La menor, a la salida de los juzgados. /
La menor, a la salida de los juzgados.

La psicóloga asegura que es «prácticamente imposible» que la joven esté mintiendo ya que «si fuera una fantasía con toda la presión se hubiera desmoronado porque sólo tiene 15 años»

SUSANA GUTIÉRREZ

El cuarto futbolista de la Arandina, que puede ser un testigo clave en el caso de la denuncia de una menor de 15 años contra tres exjugadores del equipo por una presunta agresión sexual, tiene puesto todo el foco de atención del caso, ya que su comparecencia ante la jueza se considera fundamental en el proceso. La menor, en su testimonio, exculpa al jugador vallisoletano de 28 años, pero en ningún momento detalla que abandonara el piso durante los supuestos hechos.

Según recoge el auto de la Audiencia de Burgos, la adolescente mantiene que los hechos sucedieron «habiendo abandonado el salón el cuarto joven». En su narración se refiere a él como un joven moreno y con barba poblada «a quien no conocía». Asimismo, en su testimonio del 4 de enero, la menor afirmó que escuchó que se cerraba una puerta, pero no supo precisar si era la de salida del domicilio o la de una habitación.

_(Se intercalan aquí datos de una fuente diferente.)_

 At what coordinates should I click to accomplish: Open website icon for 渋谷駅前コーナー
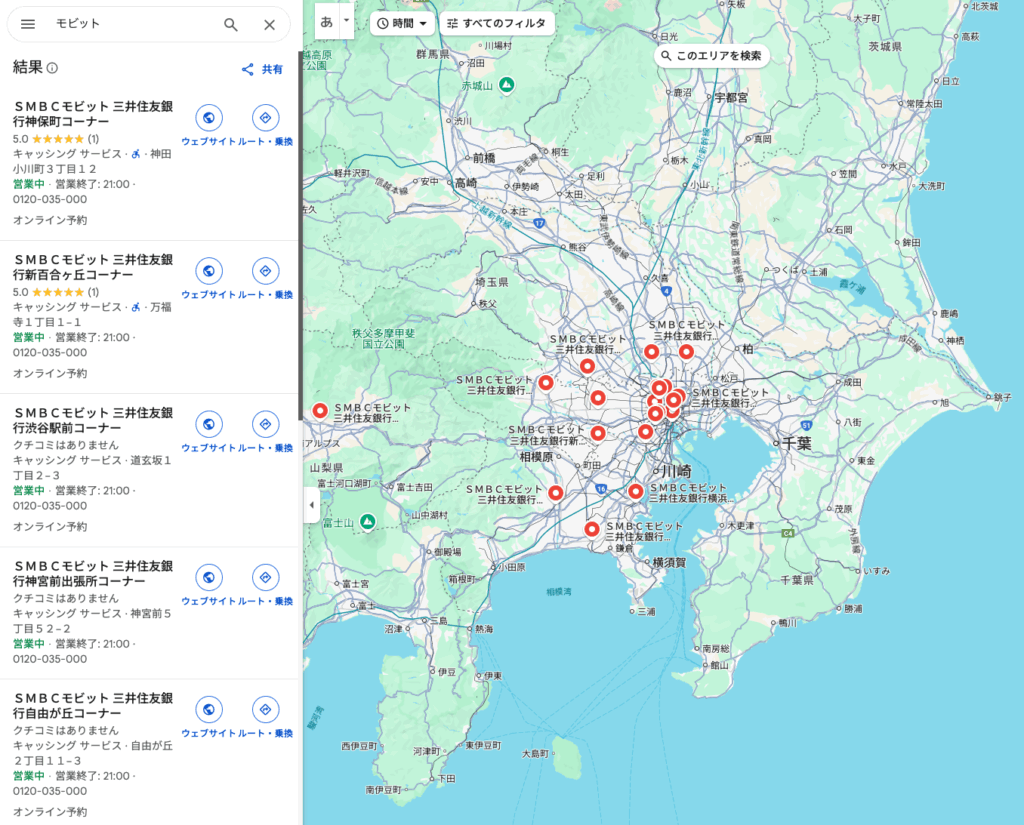point(208,424)
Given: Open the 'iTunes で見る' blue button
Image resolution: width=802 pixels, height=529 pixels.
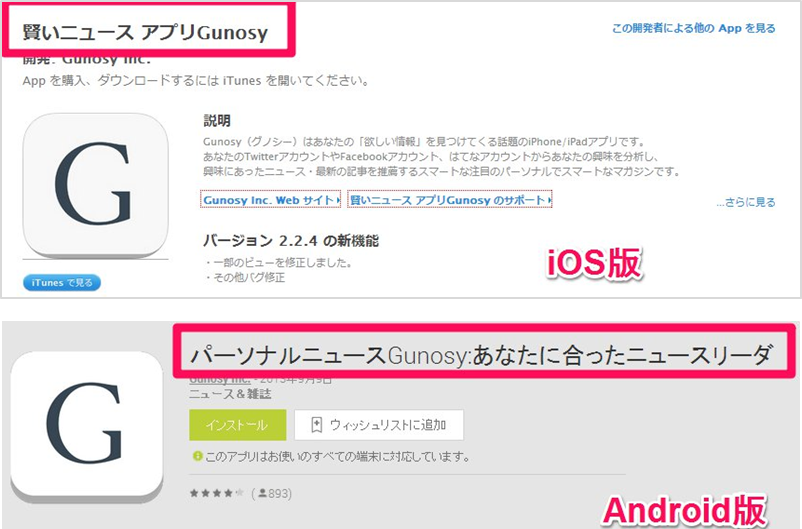Looking at the screenshot, I should 62,282.
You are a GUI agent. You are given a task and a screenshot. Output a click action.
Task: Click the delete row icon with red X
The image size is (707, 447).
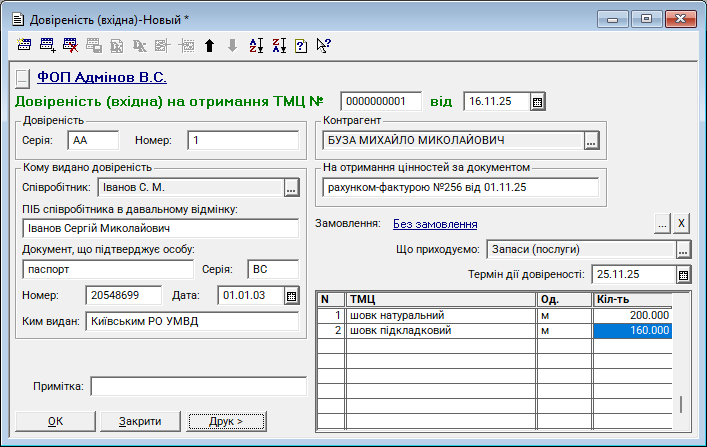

Mientras se espera a que la magistrada llame a declarar al jugador, la Arandina intenta blindarle y, por ello, el entrenamiento se celebró a puerta cerrada. El cuarto jugador, ataviado con gorro y una braga para el cuello, saltó al césped con sus compañeros y entrenó de forma normal. Todavía no se ha hecho público si el futbolista entrará en la convocatoria del próximo partido, el domingo en Astorga (León).

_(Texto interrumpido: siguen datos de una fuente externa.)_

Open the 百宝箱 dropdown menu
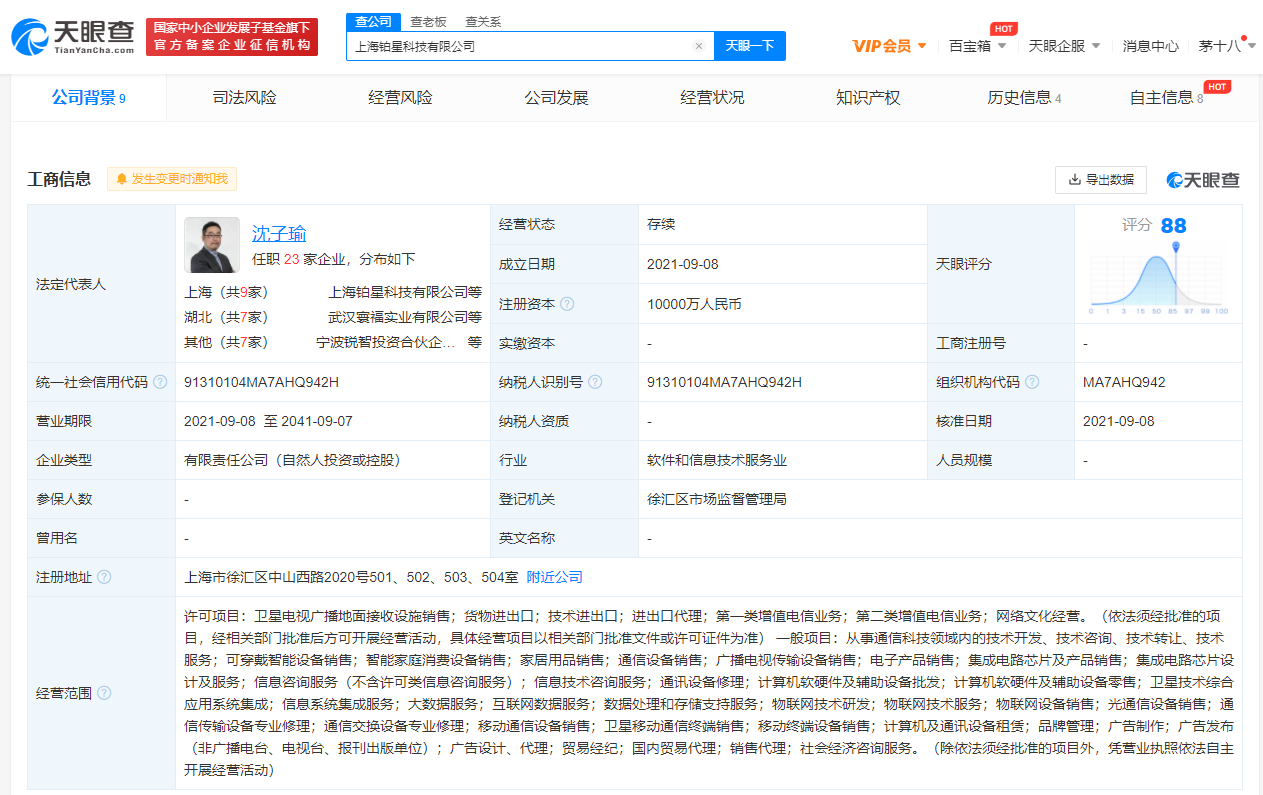1263x795 pixels. click(x=977, y=46)

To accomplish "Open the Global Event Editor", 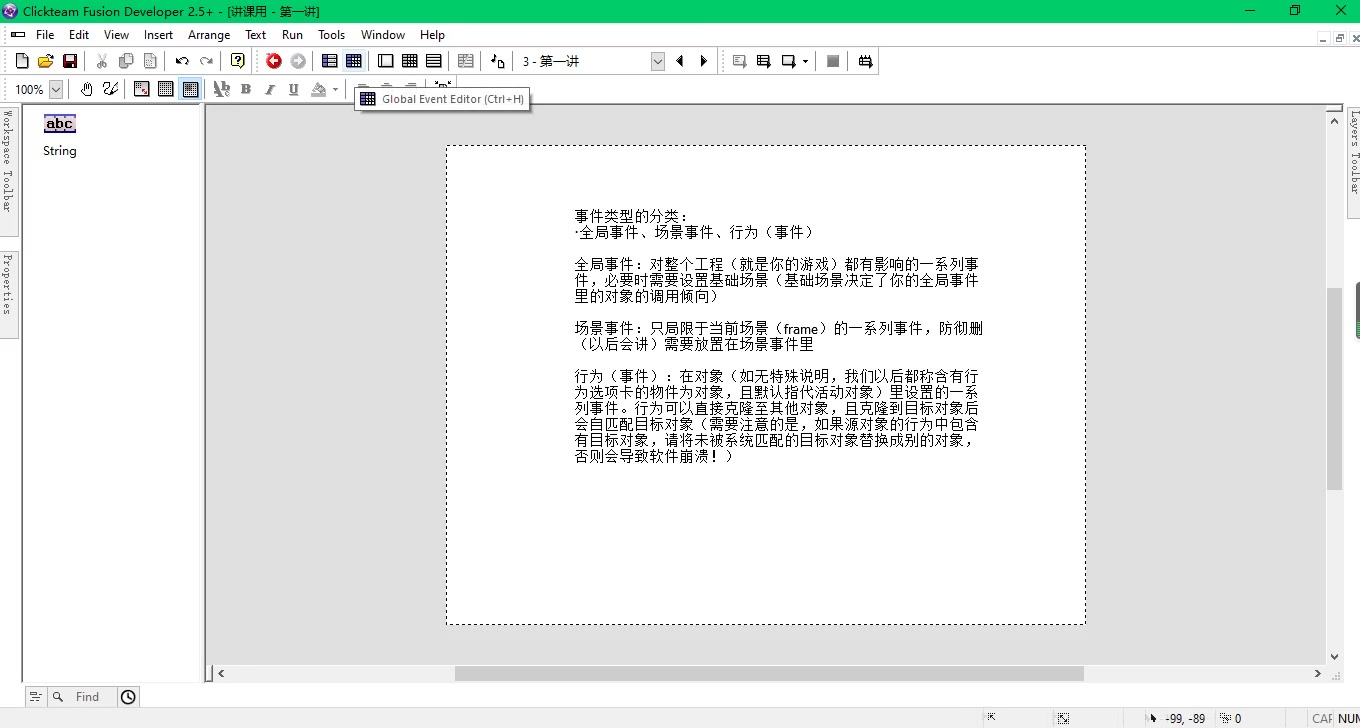I will click(x=354, y=60).
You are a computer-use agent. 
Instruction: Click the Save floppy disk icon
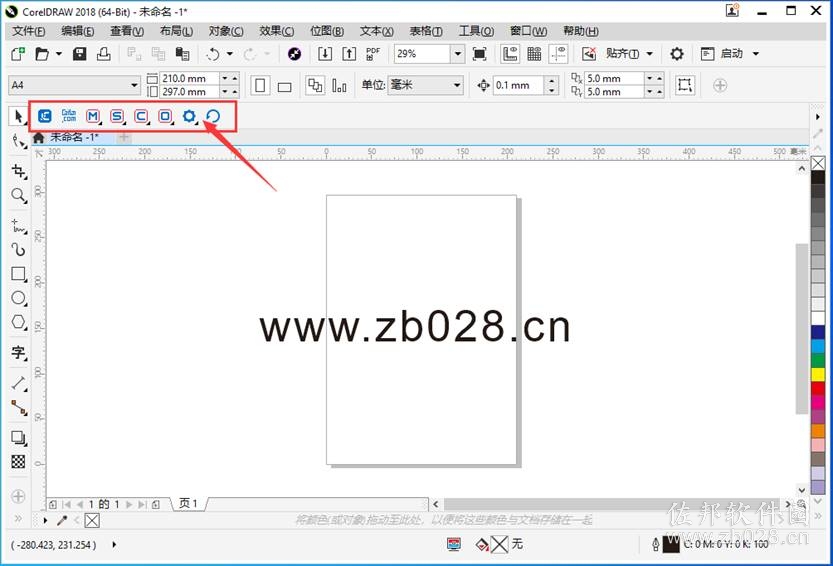pos(80,54)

En otro orden de cosas, la psicóloga que atiende a la menor desde pocos días antes de que sucedieran los hechos denunciados, consideró en su declaración ante la jueza «prácticamente imposible» que la joven esté mintiendo, ya que «con todo el tiempo que lleva, con 15 años, si se lo hubiera inventado, si fuera una fantasía, con toda la presión, se hubiera desmoronado en algún momento». Al respecto, incidió en que «no le cabe duda de que lo que dice, ocurrió».

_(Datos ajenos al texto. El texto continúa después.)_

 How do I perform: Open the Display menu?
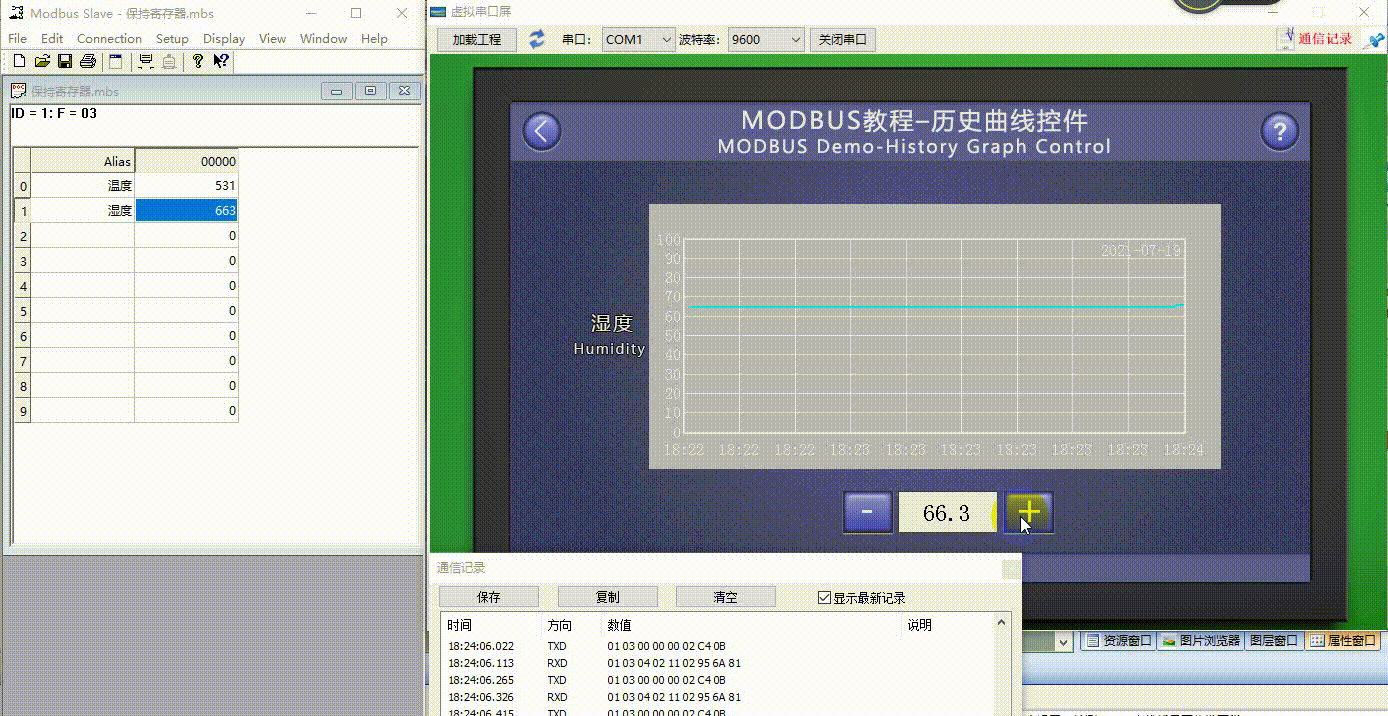click(x=224, y=38)
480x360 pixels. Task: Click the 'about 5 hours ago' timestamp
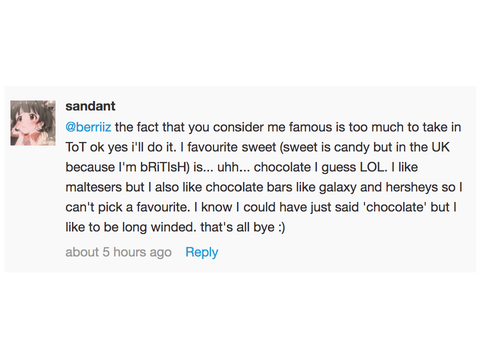[118, 252]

La terapeuta narró en sala que comenzó a tratar a la menor el día 20 de diciembre, cuatro días antes de la circunstancia denunciada, a petición de su jefa, la psicopedagoga a la que acudía la joven por problemas de aprendizaje y que también ha prestado declaración en el proceso. La psicóloga comentó que, en un principio, la víctima no le había contado directamente los hechos, que fue la psicopedagoga quien le puso en conocimiento de los mismos y que, desde entonces, intentan paliar los picos de ansiedad de la joven.

«Bloqueada por el miedo»

Respecto a la situación que le detalló posteriormente la menor, la especialista consideró que la joven se quedó paralizada ante los supuestos hechos. «Entiendo que se queda bloqueada por el miedo, yo creo que ella se mete en una situación que no controla en absoluto, que haya violencia o agresividad ahí no entro porque no me lo ha contado», dijo.

Respecto al perfil de la chica, la especialista habló de una adolescente inmadura, por debajo de su edad, y sin patología previa. Asimismo, desveló ante la jueza que la menor, desde el día que denunció los hechos, el 11 de diciembre, ha sufrido «tres crisis graves de pánico» en las que ha tenido que ser atendida en centros hospitalarios de Madrid y Aranda.